JTF (just the facts): A total of ten works from 2019 and 2020, including six unmatted inkjet prints in black frames, one video, and three installations.
The photographic and video works in the exhibition are:
- The Expanded Field, 2019, inkjet print on Ilford Smooth Pearl paper, 59 1/16 x 90 3/16 inches (image), edition of 3.
- Truth Serum, 2019, inkjet print on Ilford Smooth Pearl paper, 72 x 48 1/8 inches (image), edition of 3.
- Marsha, 2019, inkjet print on Ilford Smooth Pearl paper, 41 7/8 x 60 1/8 inches (image).
- Consent (Manufactured), 2019, inkjet print on Ilford Smooth Pearl paper, 40 1/16 x 60 1/4 inches (image), edition of 3.
- Deep State, 2019, inkjet print on Ilford Smooth Pearl paper, 40 3/16 x 60 1/4 inches (image), edition of 3.
- The Tip of the Iceberg, 2019, inkjet print on Ilford Smooth Pearl paper, 26 11/16 x 40 inches (image), edition of 3.
- Toll Free, 2019, 4K video, color, sound, 6 minutes 8 seconds.
The exhibition also includes:
- Origin, 2020, installation consisting of one dressed mannequin, blue wall paint, one mannequin stand, dimensions variable.
- Dress Rehearsal for the Revolution, 2020, installation consisting of wallpaper, two light stands, one camera stand, one camera, folded backdrops, clothing, one wig, two light bulbs, two umbrellas, one mannequin hand, one mannequin foot, one gray monochrome painting on canvas, dimensions variable.
- Project for a Revolution in New York, 2020, installation consisting of five dressed mannequins, five wigs, miscellaneous jewelry, four mannequin stands, nine mannequin hands, three guitars, one snare drum, one microphone and microphone stand, and one metal chair, dimensions variable.
(Installation shots below.)
Comments/Context: John Miller’s critique of Western consumer society and art’s place in it now spans 40 years. His latest solo exhibition at Metro Pictures takes its name from an ideology—defined by deregulation, free market trade, and privatization—that has dominated global economies for the same amount of time and which is increasingly seen as fostering economic inequality and environmental degradation worldwide.
The exhibition reprises a strategy familiar from Miller’s previous work—the use of mannequins and staged settings, here deployed in enactments of consumerist fantasies. In the gallery’s front room, large-format color photographs (all 2019) feature carefully styled department store dummies posed against readymade backdrops, most purchased—fittingly—on Amazon. In one photo, a couple appears to be viewing a luxury apartment; in another, two identical male mannequins, casually dressed in open-collared shirts, occupy what looks like a corporate office. And in Marsha, a female dummy with a mane of beach hair addresses—or pitches to—an audience seated in a well-appointed living room.

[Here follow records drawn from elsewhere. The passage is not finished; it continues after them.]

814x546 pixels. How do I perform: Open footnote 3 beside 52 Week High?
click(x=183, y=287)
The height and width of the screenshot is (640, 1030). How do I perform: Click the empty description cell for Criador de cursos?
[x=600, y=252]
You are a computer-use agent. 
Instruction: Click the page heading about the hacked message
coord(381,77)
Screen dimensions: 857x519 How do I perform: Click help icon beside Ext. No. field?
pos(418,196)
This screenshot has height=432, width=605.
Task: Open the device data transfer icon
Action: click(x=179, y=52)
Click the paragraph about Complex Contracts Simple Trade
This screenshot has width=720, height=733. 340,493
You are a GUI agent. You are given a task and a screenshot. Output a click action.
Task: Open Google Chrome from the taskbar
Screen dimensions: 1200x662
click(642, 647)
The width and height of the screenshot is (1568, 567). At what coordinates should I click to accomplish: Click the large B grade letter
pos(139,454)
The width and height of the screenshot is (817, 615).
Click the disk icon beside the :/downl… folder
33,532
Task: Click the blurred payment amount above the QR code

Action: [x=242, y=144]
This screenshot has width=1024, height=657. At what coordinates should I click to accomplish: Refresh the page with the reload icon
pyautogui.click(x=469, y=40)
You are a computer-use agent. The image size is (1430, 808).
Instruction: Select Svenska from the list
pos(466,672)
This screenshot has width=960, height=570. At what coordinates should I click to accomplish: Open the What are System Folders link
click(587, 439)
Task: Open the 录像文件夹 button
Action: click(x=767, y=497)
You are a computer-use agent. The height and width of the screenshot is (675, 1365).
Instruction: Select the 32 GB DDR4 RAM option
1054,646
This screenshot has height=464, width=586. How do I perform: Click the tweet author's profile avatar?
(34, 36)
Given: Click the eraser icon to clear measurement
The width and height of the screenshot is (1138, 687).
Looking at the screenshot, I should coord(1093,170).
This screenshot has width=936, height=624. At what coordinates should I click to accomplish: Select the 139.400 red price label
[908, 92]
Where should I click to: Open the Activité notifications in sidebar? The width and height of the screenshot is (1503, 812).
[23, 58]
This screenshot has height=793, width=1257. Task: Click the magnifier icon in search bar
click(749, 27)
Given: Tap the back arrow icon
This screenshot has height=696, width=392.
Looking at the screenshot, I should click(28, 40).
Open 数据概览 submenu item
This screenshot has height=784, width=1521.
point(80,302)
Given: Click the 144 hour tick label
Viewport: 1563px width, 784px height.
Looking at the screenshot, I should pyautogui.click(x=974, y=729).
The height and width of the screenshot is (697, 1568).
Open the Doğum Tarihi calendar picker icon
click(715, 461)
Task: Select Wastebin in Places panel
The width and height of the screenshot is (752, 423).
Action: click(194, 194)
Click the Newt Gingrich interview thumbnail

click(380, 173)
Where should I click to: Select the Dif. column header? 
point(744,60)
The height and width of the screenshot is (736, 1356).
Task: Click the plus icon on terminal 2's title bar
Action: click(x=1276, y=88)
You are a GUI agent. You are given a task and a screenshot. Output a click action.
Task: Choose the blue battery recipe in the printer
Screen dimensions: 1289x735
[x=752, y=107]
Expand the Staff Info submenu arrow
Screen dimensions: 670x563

A fourth photograph shows a group of figures standing, as if in conversation, against a diagram referencing theorist Rosalind Krauss’s essay, “Sculpture in the Expanded Field,” perhaps a reference to art’s increasing importance as an alternative asset class. Another diagram, this one illustrating Freud’s theory of Ego and Super-ego, turns up in a work titled The Tip of the Iceberg. It suggests the ways in which neoliberalism exploits and manipulates conscious and unconscious desires, particularly for such nonmaterial prizes as political power or social currency.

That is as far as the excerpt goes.